In Karlsfeld, near Munich, Korian has just concluded three and a half years of real-world experimentation. The goal: to test, in a fully operational facility, what technology can concretely bring to the daily lives of residents and care teams.
A public-private bet on the future of care
Funded to the tune of €3.1 million by the Bavarian State Ministry for Health, Care and Prevention, Pflege 2030 was built as a partnership between Korian, the University of Bremen and the Fraunhofer Institute IIS. Together, they made the choice to test at full scale — in a live facility with 156 residents — what technology can genuinely contribute to the everyday reality of care.
Three and a half years of experimentation, concrete results
For three and a half years, in the bedrooms, corridors and care rooms, everything was tested. Not in theory. In practice. And the results are there — measured, documented, published.

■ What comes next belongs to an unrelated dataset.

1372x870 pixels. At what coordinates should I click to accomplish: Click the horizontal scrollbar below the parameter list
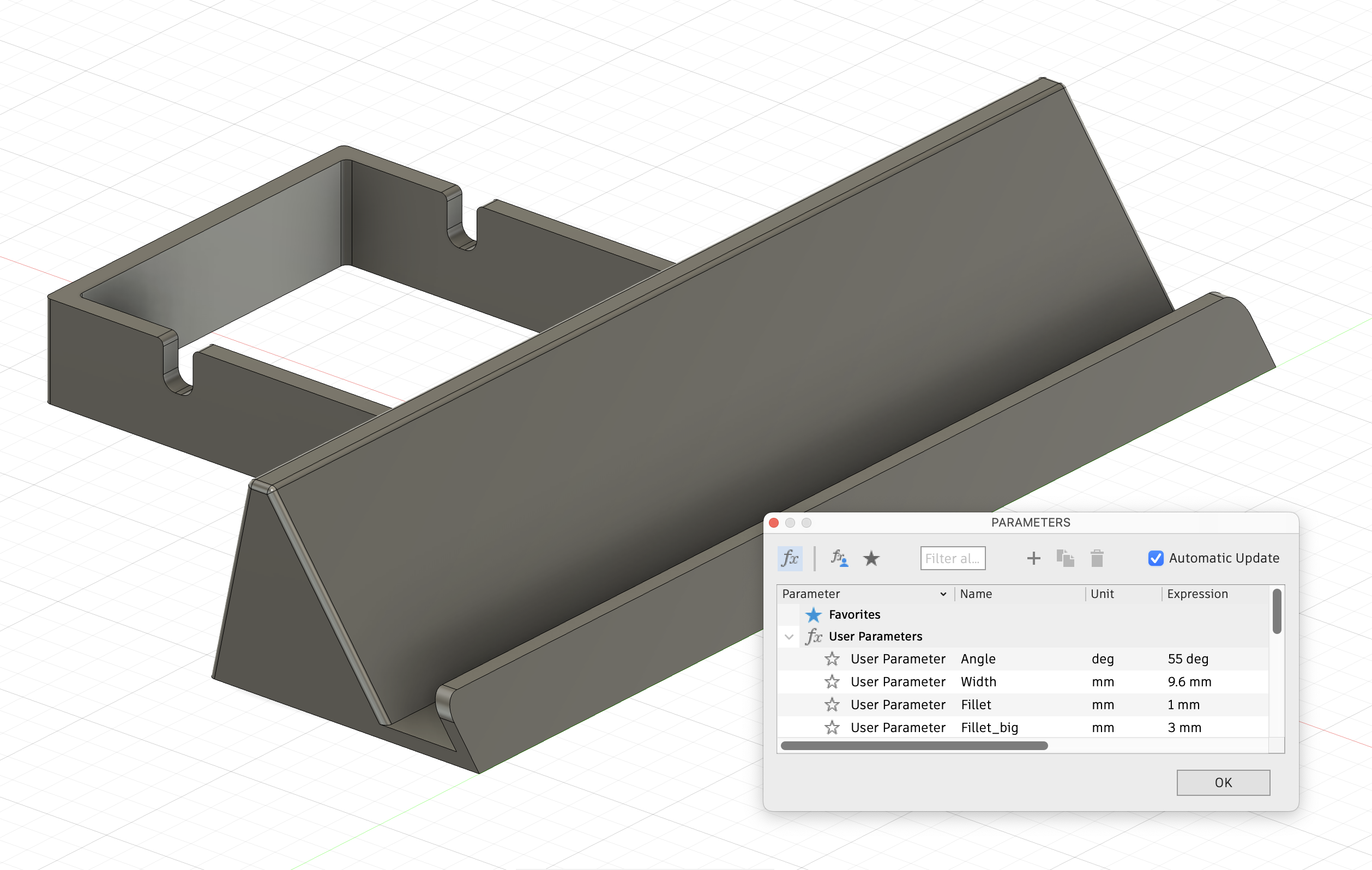click(914, 745)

Voice-assisted care documentation saves approximately thirty minutes per caregiver per day — thirty minutes given back not to paperwork, but to residents. Intelligent sensors detect falls discreetly, without turning the facility into a surveillance environment. Robots handle floor-cleaning, freeing care teams for what no machine can do: presence, listening, the care of human connection. Digital tools help structure residents' days, preserve their autonomy, and sustain what makes a life worth living.
Some technologies did not survive the test of reality — an ECG toilet seat, an automatic repositioning bed, a fall-analysis app. The project says so plainly, without evasion. That honesty is part of the method: you learn nothing from what you don't test, and you don't move forward by concealing what doesn't yet work.
Technology at the service of people
Behind each of these innovations lies a conviction that shapes Clariane's entire approach: technology only has value if it serves people — those who are cared for, and those who care. In Karlsfeld, no solution was deployed without the genuine involvement of care teams in its selection, without training, without continuous evaluation of its real impact on daily practice. The question was never "what is technically possible?" but "what truly makes the work more human?"
From Karlsfeld to Europe
The validated solutions are now entering the network: AI-supported fall detection is already available in all Korian facilities in Germany, cleaning robots are being progressively deployed, and voice documentation will be rolled out across the entire network from 2027. By 2028, the whole German network will benefit from four years of rigorous, real-world testing. And beyond Germany, the lessons from Karlsfeld are now feeding into Clariane's thinking across all six of its European countries.
What was built here will not stay here.